• Work order
Retype all of the material exactly, leaving no line out.

········

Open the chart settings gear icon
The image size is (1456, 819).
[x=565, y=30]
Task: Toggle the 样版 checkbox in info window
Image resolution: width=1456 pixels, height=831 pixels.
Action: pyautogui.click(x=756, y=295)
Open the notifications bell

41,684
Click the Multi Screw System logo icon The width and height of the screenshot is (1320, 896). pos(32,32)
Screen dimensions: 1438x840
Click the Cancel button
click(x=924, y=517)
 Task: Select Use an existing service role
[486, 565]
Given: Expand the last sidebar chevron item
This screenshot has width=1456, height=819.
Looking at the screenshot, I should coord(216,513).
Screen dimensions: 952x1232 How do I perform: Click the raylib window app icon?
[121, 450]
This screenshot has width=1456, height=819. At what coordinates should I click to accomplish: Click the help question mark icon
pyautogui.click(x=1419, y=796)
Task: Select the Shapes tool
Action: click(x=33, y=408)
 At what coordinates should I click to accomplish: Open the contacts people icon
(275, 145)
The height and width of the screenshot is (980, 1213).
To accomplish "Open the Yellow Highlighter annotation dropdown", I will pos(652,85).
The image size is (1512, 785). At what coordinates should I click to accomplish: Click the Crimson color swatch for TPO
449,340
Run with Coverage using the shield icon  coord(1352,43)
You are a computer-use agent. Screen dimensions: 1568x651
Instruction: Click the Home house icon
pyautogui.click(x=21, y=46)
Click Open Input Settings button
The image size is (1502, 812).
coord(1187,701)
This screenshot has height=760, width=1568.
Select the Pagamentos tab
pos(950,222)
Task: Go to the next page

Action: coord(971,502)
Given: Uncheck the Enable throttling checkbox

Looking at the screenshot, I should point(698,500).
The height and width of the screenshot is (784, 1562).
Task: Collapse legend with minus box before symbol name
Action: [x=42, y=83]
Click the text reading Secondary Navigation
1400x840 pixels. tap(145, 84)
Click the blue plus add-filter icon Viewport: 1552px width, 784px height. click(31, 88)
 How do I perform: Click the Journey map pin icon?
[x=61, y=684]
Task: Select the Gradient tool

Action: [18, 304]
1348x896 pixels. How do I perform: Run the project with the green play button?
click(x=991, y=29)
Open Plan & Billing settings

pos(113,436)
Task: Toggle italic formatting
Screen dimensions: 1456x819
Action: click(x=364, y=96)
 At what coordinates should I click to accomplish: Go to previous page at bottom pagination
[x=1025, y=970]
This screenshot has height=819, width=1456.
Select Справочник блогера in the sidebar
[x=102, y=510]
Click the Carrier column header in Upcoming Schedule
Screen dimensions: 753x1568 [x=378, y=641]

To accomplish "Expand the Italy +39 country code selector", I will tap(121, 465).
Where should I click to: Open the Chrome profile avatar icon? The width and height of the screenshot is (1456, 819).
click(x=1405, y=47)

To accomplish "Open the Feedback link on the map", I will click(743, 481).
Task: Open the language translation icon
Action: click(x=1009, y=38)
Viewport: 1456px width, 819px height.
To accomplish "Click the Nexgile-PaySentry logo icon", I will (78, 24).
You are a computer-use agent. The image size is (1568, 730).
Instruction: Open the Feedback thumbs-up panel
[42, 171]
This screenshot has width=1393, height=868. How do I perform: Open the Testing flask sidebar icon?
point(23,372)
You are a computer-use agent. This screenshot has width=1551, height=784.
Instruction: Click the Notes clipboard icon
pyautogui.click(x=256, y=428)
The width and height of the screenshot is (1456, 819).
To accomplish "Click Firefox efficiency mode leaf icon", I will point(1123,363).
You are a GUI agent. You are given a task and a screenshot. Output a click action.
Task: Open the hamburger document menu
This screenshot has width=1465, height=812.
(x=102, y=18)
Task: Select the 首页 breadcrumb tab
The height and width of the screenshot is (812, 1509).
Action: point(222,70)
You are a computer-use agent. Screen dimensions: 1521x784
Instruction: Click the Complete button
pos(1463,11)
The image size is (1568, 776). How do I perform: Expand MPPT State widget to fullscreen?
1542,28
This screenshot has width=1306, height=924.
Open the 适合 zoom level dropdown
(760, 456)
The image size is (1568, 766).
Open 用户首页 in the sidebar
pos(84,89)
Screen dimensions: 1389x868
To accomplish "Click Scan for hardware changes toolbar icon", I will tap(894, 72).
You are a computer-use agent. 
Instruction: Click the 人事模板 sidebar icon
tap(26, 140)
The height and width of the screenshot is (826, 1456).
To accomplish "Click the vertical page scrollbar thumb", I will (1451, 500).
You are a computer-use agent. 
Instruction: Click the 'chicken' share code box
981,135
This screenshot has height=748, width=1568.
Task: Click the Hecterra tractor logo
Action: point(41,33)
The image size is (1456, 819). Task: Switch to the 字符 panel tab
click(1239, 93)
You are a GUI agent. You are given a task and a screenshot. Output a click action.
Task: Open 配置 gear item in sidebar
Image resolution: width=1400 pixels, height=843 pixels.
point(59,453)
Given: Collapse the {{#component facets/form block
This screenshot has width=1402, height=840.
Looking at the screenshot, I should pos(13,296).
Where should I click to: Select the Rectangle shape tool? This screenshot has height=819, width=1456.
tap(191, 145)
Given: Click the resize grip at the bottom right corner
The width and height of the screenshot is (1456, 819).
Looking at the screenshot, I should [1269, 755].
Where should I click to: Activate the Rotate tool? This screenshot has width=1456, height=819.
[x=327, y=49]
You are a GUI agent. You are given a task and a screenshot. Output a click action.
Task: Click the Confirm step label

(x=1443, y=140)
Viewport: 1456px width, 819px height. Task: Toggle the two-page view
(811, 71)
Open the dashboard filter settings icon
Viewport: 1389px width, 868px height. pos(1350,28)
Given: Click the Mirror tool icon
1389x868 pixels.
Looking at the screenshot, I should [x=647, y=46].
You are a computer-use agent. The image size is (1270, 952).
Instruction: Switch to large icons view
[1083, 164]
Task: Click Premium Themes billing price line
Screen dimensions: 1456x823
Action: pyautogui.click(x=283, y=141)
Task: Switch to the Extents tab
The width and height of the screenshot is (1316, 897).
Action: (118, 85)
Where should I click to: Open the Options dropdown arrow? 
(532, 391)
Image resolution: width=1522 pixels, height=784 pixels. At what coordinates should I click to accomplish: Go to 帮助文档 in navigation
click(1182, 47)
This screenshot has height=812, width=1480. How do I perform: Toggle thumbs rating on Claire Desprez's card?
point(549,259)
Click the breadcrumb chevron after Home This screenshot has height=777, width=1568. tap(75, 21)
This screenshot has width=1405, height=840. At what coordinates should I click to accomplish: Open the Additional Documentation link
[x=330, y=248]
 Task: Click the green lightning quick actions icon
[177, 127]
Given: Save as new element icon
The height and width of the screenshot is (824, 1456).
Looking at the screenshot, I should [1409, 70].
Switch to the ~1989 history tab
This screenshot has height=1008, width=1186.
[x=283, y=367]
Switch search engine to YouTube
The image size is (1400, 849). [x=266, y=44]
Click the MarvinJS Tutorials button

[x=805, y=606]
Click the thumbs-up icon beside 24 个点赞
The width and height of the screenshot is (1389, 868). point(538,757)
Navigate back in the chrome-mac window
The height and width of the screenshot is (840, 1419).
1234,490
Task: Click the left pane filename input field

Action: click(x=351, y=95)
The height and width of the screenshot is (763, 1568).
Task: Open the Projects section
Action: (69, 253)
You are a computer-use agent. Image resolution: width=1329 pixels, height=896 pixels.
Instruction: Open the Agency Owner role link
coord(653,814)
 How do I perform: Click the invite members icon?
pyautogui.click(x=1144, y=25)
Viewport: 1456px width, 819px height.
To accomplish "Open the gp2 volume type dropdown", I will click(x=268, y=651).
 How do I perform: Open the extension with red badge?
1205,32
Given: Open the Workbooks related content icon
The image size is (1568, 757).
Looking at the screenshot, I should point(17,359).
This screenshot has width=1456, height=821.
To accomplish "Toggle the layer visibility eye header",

········

• Answer box
Open the chart settings gear icon
The image size is (1456, 819).
[x=565, y=30]
Task: Toggle the 样版 checkbox in info window
Image resolution: width=1456 pixels, height=831 pixels.
Action: pyautogui.click(x=756, y=295)
Open the notifications bell

41,684
Click the Multi Screw System logo icon The width and height of the screenshot is (1320, 896). pos(32,32)
Screen dimensions: 1438x840
Click the Cancel button
click(x=924, y=517)
 Task: Select Use an existing service role
[486, 565]
Given: Expand the last sidebar chevron item
This screenshot has width=1456, height=819.
Looking at the screenshot, I should coord(216,513).
Screen dimensions: 952x1232 How do I perform: Click the raylib window app icon?
[121, 450]
This screenshot has width=1456, height=819. At what coordinates should I click to accomplish: Click the help question mark icon
pyautogui.click(x=1419, y=796)
Task: Select the Shapes tool
Action: click(x=33, y=408)
 At what coordinates should I click to accomplish: Open the contacts people icon
(275, 145)
The height and width of the screenshot is (980, 1213).
To accomplish "Open the Yellow Highlighter annotation dropdown", I will pos(652,85).
The image size is (1512, 785). At what coordinates should I click to accomplish: Click the Crimson color swatch for TPO
449,340
Run with Coverage using the shield icon  coord(1352,43)
You are a computer-use agent. Screen dimensions: 1568x651
Instruction: Click the Home house icon
pyautogui.click(x=21, y=46)
Click Open Input Settings button
The image size is (1502, 812).
coord(1187,701)
This screenshot has height=760, width=1568.
Select the Pagamentos tab
pos(950,222)
Task: Go to the next page

Action: coord(971,502)
Given: Uncheck the Enable throttling checkbox

Looking at the screenshot, I should point(698,500).
The height and width of the screenshot is (784, 1562).
Task: Collapse legend with minus box before symbol name
Action: [x=42, y=83]
Click the text reading Secondary Navigation
1400x840 pixels. tap(145, 84)
Click the blue plus add-filter icon Viewport: 1552px width, 784px height. click(31, 88)
 How do I perform: Click the Journey map pin icon?
[x=61, y=684]
Task: Select the Gradient tool

Action: [18, 304]
1348x896 pixels. How do I perform: Run the project with the green play button?
click(x=991, y=29)
Open Plan & Billing settings

pos(113,436)
Task: Toggle italic formatting
Screen dimensions: 1456x819
Action: click(x=364, y=96)
 At what coordinates should I click to accomplish: Go to previous page at bottom pagination
[x=1025, y=970]
This screenshot has height=819, width=1456.
Select Справочник блогера in the sidebar
[x=102, y=510]
Click the Carrier column header in Upcoming Schedule
Screen dimensions: 753x1568 [x=378, y=641]

To accomplish "Expand the Italy +39 country code selector", I will tap(121, 465).
Where should I click to: Open the Chrome profile avatar icon? The width and height of the screenshot is (1456, 819).
click(x=1405, y=47)

To accomplish "Open the Feedback link on the map", I will click(743, 481).
Task: Open the language translation icon
Action: click(x=1009, y=38)
Viewport: 1456px width, 819px height.
To accomplish "Click the Nexgile-PaySentry logo icon", I will (78, 24).
You are a computer-use agent. The image size is (1568, 730).
Instruction: Open the Feedback thumbs-up panel
[42, 171]
This screenshot has width=1393, height=868. How do I perform: Open the Testing flask sidebar icon?
point(23,372)
You are a computer-use agent. This screenshot has width=1551, height=784.
Instruction: Click the Notes clipboard icon
pyautogui.click(x=256, y=428)
The width and height of the screenshot is (1456, 819).
To accomplish "Click Firefox efficiency mode leaf icon", I will point(1123,363).
You are a GUI agent. You are given a task and a screenshot. Output a click action.
Task: Open the hamburger document menu
This screenshot has width=1465, height=812.
(x=102, y=18)
Task: Select the 首页 breadcrumb tab
The height and width of the screenshot is (812, 1509).
Action: point(222,70)
You are a computer-use agent. Screen dimensions: 1521x784
Instruction: Click the Complete button
pos(1463,11)
The image size is (1568, 776). How do I perform: Expand MPPT State widget to fullscreen?
1542,28
This screenshot has width=1306, height=924.
Open the 适合 zoom level dropdown
(760, 456)
The image size is (1568, 766).
Open 用户首页 in the sidebar
pos(84,89)
Screen dimensions: 1389x868
To accomplish "Click Scan for hardware changes toolbar icon", I will tap(894, 72).
You are a computer-use agent. 
Instruction: Click the 人事模板 sidebar icon
tap(26, 140)
The height and width of the screenshot is (826, 1456).
To accomplish "Click the vertical page scrollbar thumb", I will (1451, 500).
You are a computer-use agent. 
Instruction: Click the 'chicken' share code box
981,135
This screenshot has height=748, width=1568.
Task: Click the Hecterra tractor logo
Action: point(41,33)
The image size is (1456, 819). Task: Switch to the 字符 panel tab
click(1239, 93)
You are a GUI agent. You are given a task and a screenshot. Output a click action.
Task: Open 配置 gear item in sidebar
Image resolution: width=1400 pixels, height=843 pixels.
point(59,453)
Given: Collapse the {{#component facets/form block
This screenshot has width=1402, height=840.
Looking at the screenshot, I should pos(13,296).
Where should I click to: Select the Rectangle shape tool? This screenshot has height=819, width=1456.
tap(191, 145)
Given: Click the resize grip at the bottom right corner
The width and height of the screenshot is (1456, 819).
Looking at the screenshot, I should [1269, 755].
Where should I click to: Activate the Rotate tool? This screenshot has width=1456, height=819.
[x=327, y=49]
You are a GUI agent. You are given a task and a screenshot. Output a click action.
Task: Click the Confirm step label

(x=1443, y=140)
Viewport: 1456px width, 819px height. Task: Toggle the two-page view
(811, 71)
Open the dashboard filter settings icon
Viewport: 1389px width, 868px height. pos(1350,28)
Given: Click the Mirror tool icon
1389x868 pixels.
Looking at the screenshot, I should [x=647, y=46].
You are a computer-use agent. The image size is (1270, 952).
Instruction: Switch to large icons view
[1083, 164]
Task: Click Premium Themes billing price line
Screen dimensions: 1456x823
Action: pyautogui.click(x=283, y=141)
Task: Switch to the Extents tab
The width and height of the screenshot is (1316, 897).
Action: (118, 85)
Where should I click to: Open the Options dropdown arrow? 
(532, 391)
Image resolution: width=1522 pixels, height=784 pixels. At what coordinates should I click to accomplish: Go to 帮助文档 in navigation
click(1182, 47)
This screenshot has height=812, width=1480. How do I perform: Toggle thumbs rating on Claire Desprez's card?
point(549,259)
Click the breadcrumb chevron after Home This screenshot has height=777, width=1568. tap(75, 21)
This screenshot has width=1405, height=840. At what coordinates should I click to accomplish: Open the Additional Documentation link
[x=330, y=248]
 Task: Click the green lightning quick actions icon
[177, 127]
Given: Save as new element icon
The height and width of the screenshot is (824, 1456).
Looking at the screenshot, I should [1409, 70].
Switch to the ~1989 history tab
This screenshot has height=1008, width=1186.
[x=283, y=367]
Switch search engine to YouTube
The image size is (1400, 849). [x=266, y=44]
Click the MarvinJS Tutorials button

[x=805, y=606]
Click the thumbs-up icon beside 24 个点赞
The width and height of the screenshot is (1389, 868). point(538,757)
Navigate back in the chrome-mac window
The height and width of the screenshot is (840, 1419).
1234,490
Task: Click the left pane filename input field

Action: click(x=351, y=95)
The height and width of the screenshot is (763, 1568).
Task: Open the Projects section
Action: (69, 253)
You are a computer-use agent. Image resolution: width=1329 pixels, height=896 pixels.
Instruction: Open the Agency Owner role link
coord(653,814)
 How do I perform: Click the invite members icon?
pyautogui.click(x=1144, y=25)
Viewport: 1456px width, 819px height.
To accomplish "Open the gp2 volume type dropdown", I will click(x=268, y=651).
 How do I perform: Open the extension with red badge?
1205,32
Given: Open the Workbooks related content icon
The image size is (1568, 757).
Looking at the screenshot, I should point(17,359).
This screenshot has width=1456, height=821.
To accomplish "Toggle the layer visibility eye header",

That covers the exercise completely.